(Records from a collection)
■ ■ ■ ■ ■
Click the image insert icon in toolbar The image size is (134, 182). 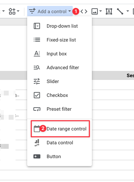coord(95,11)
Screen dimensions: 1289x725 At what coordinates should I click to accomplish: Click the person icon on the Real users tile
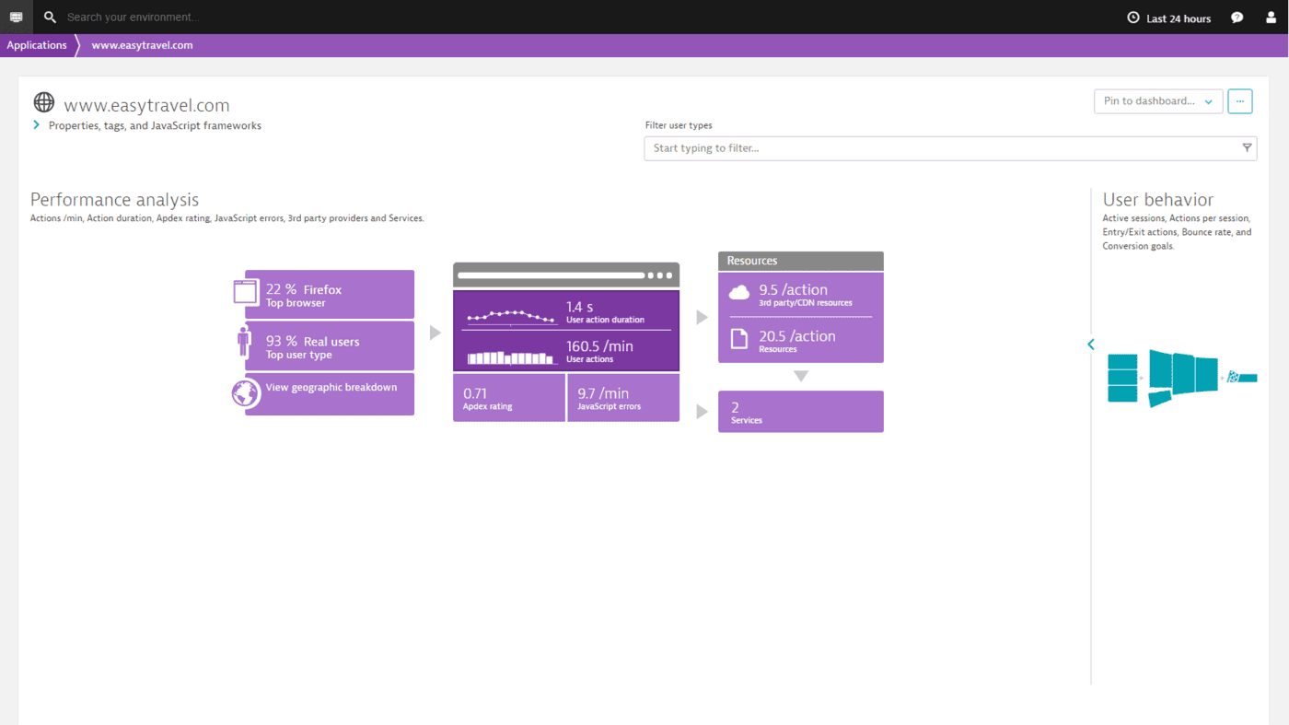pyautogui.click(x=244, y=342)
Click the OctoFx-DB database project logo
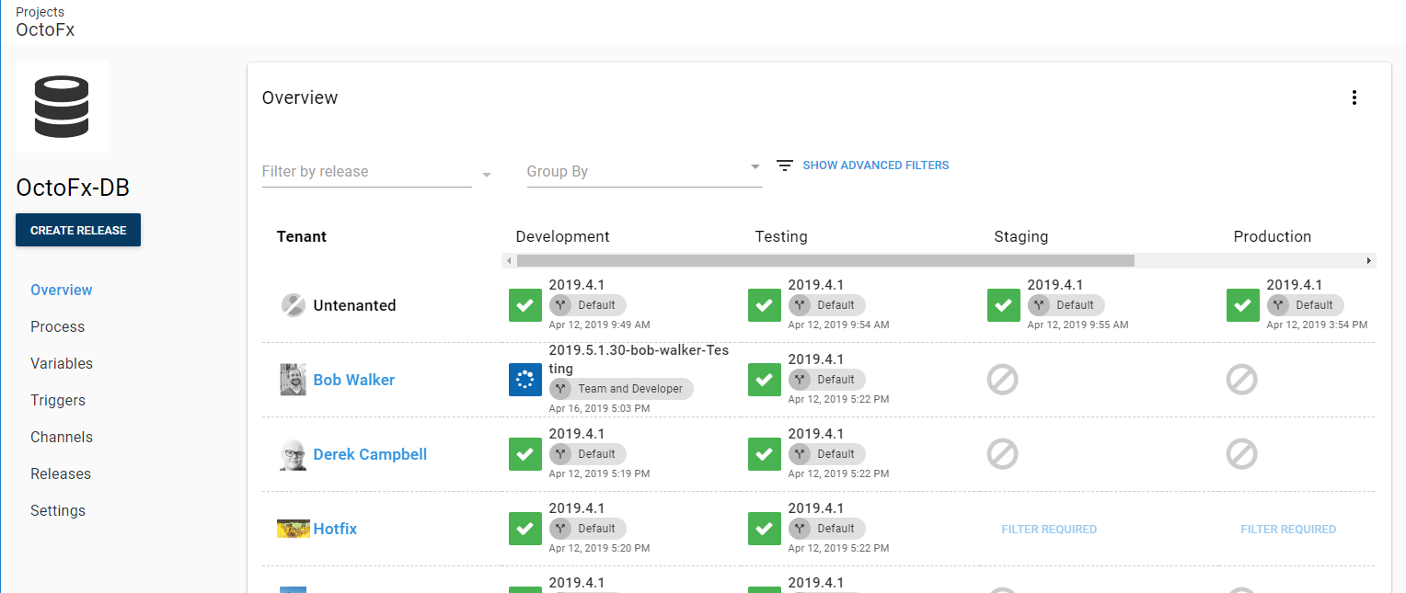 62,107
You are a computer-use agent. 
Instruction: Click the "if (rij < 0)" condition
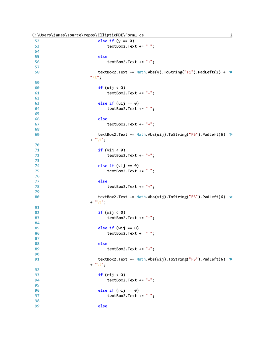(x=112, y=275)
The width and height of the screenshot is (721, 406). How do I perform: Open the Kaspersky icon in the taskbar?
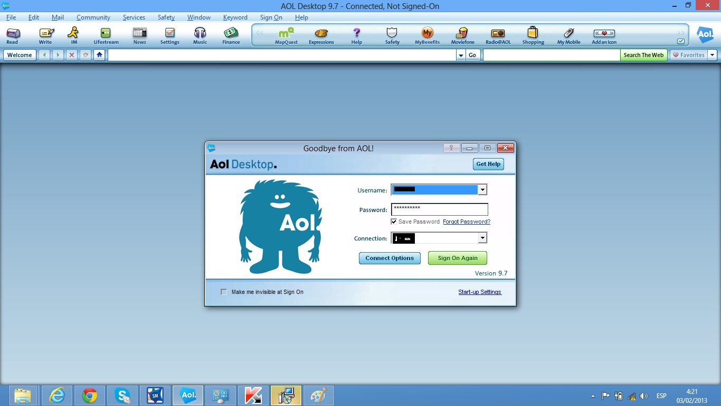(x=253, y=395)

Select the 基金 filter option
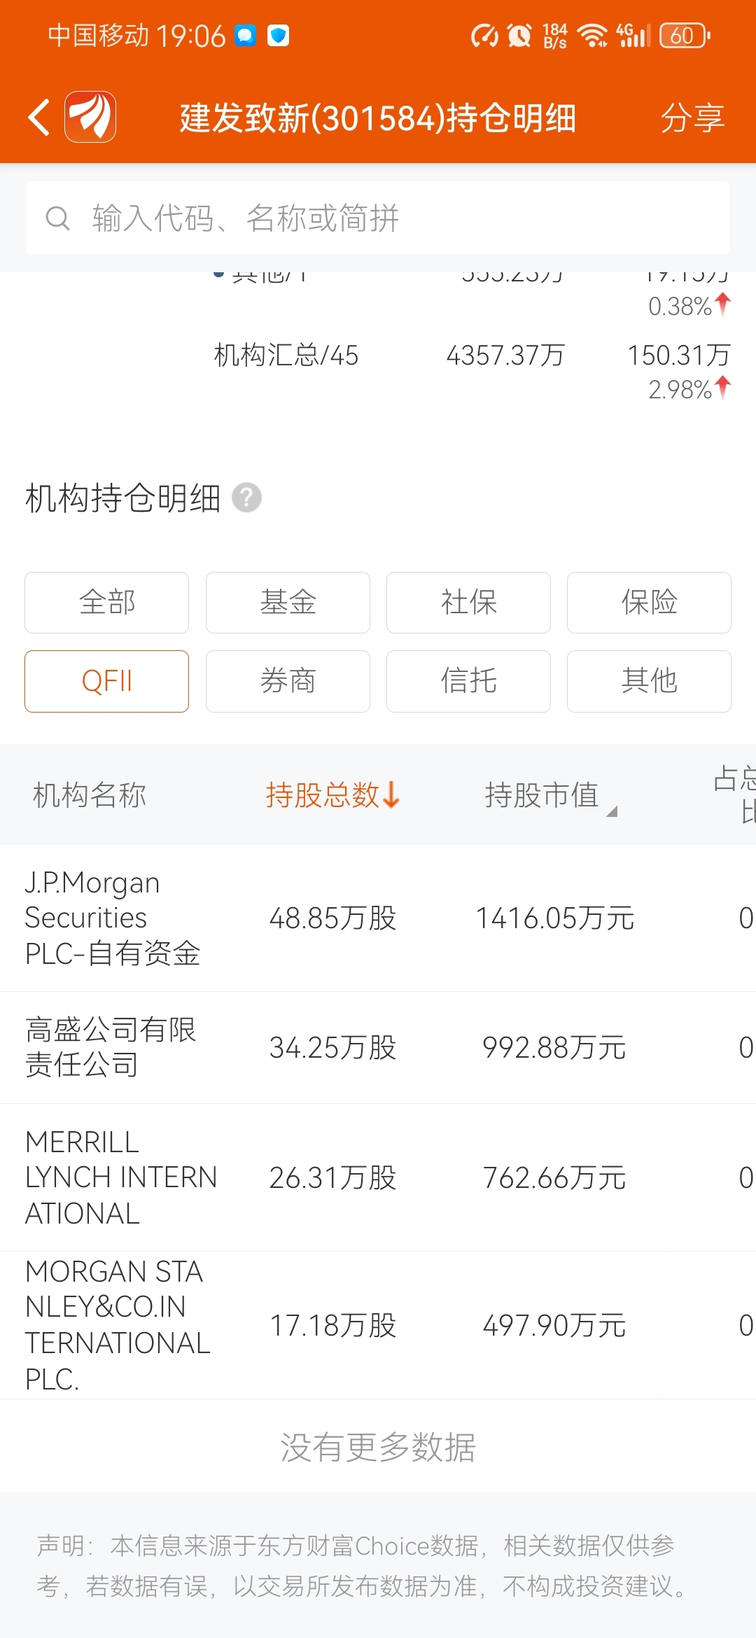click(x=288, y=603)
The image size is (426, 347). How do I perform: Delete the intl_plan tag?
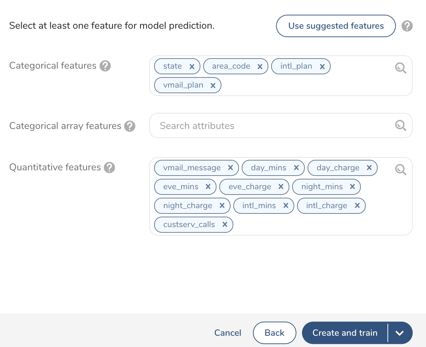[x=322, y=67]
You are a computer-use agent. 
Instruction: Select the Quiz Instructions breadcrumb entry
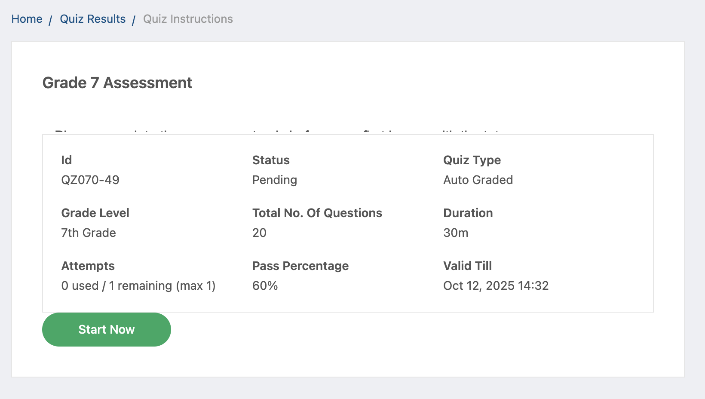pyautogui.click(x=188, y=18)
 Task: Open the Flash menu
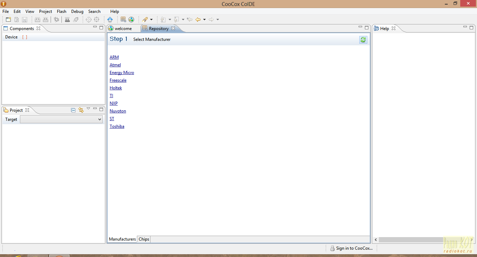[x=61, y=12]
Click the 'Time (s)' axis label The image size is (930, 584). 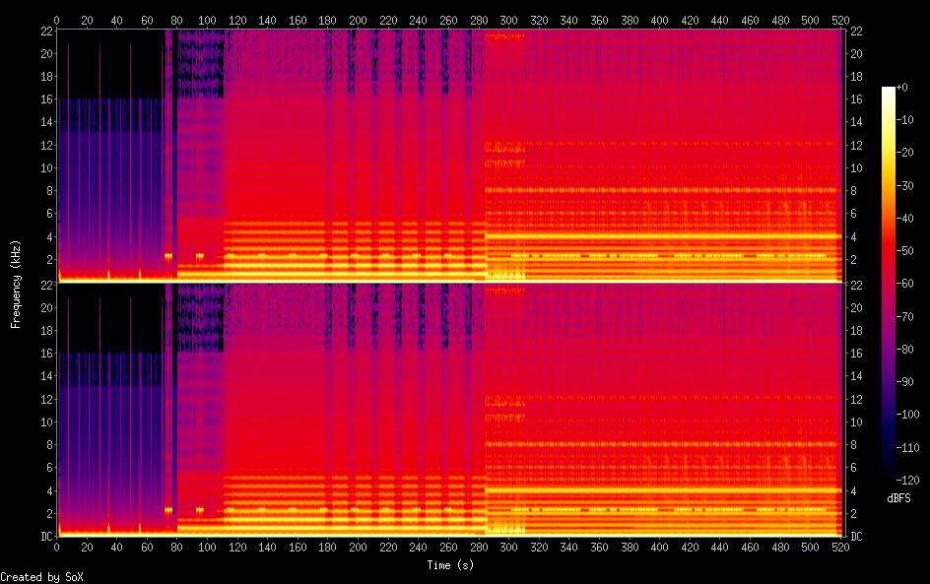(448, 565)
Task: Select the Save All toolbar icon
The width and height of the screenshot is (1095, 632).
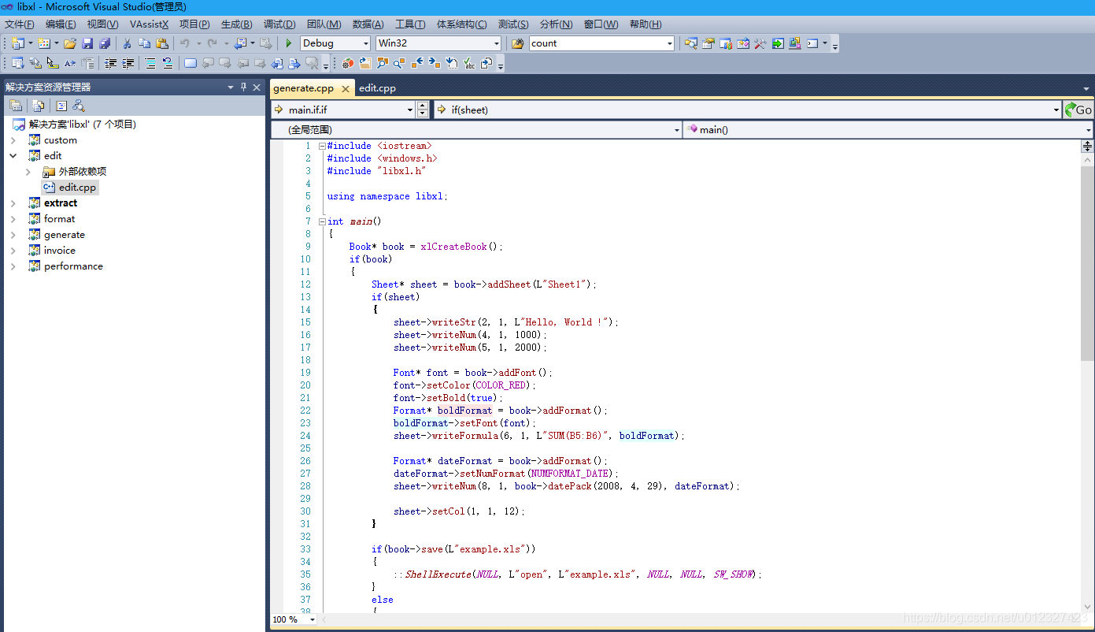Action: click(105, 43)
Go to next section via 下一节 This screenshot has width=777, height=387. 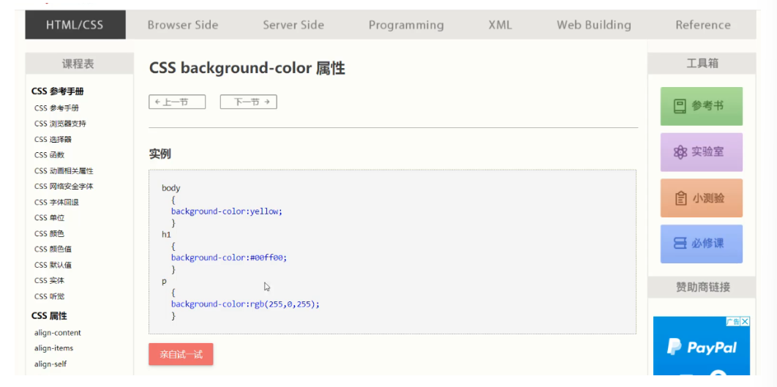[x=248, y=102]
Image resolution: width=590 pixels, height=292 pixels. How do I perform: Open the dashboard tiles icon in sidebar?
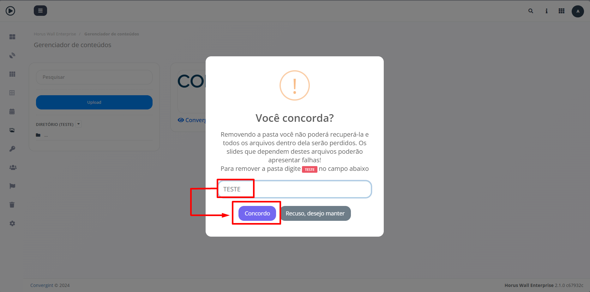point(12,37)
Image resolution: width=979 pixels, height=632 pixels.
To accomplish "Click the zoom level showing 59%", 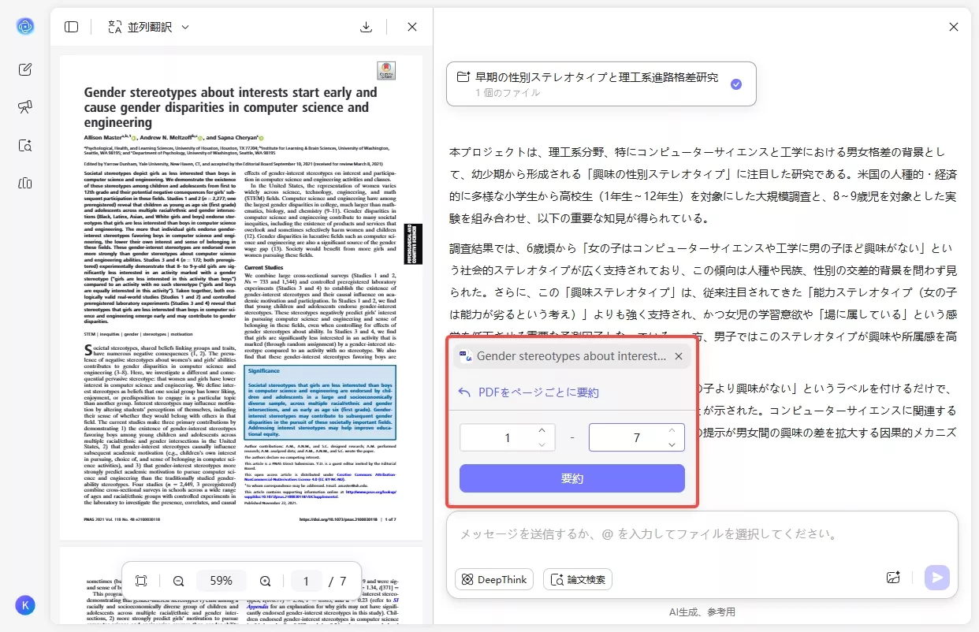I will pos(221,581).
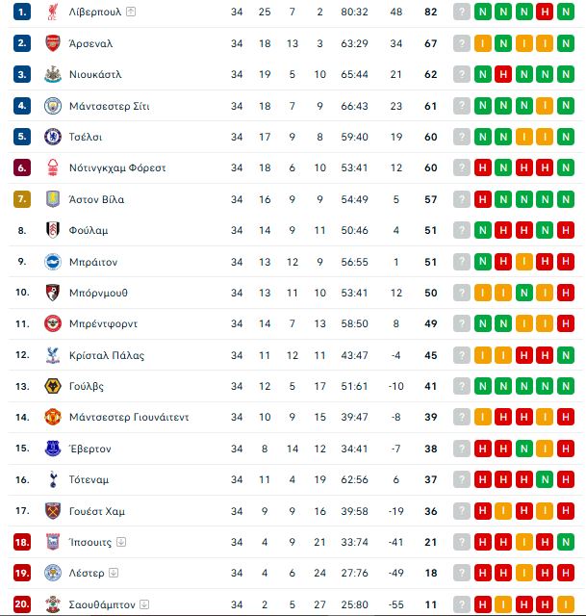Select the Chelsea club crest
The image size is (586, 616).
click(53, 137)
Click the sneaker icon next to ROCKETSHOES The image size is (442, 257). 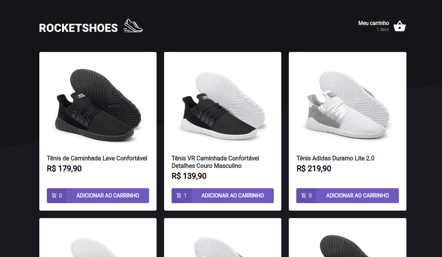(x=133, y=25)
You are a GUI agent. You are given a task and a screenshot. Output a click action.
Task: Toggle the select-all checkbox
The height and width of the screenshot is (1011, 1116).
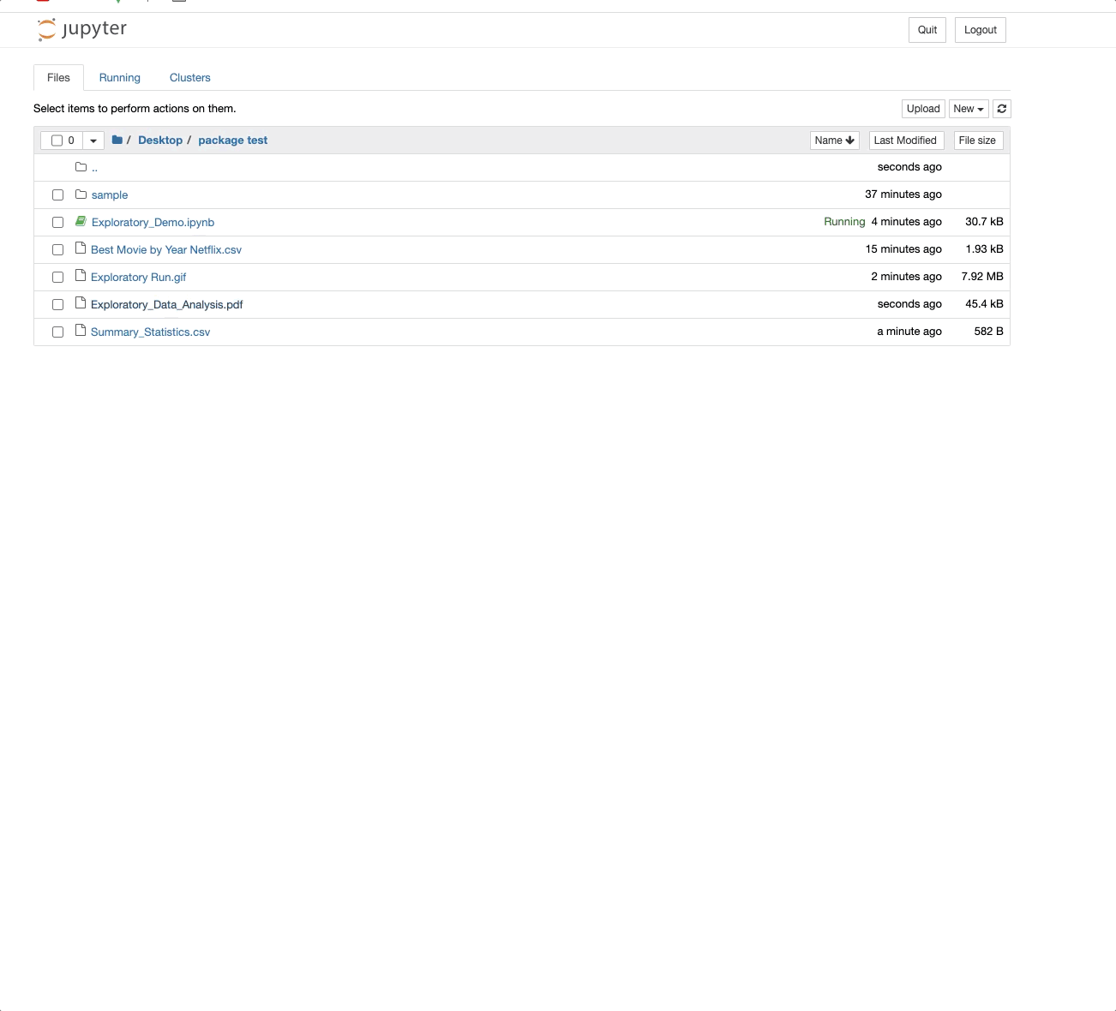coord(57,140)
■ ■ ■ ■ ■
**Task objective**
Exact lines, nothing more: output the one with "You are a GUI" and every later line through the end of the data, skipping pictures.

**Response area**
You are a GUI agent. You are given a task and a screenshot. Output a click action.
Task: Toggle the select-all checkbox
The height and width of the screenshot is (1011, 1116).
coord(57,140)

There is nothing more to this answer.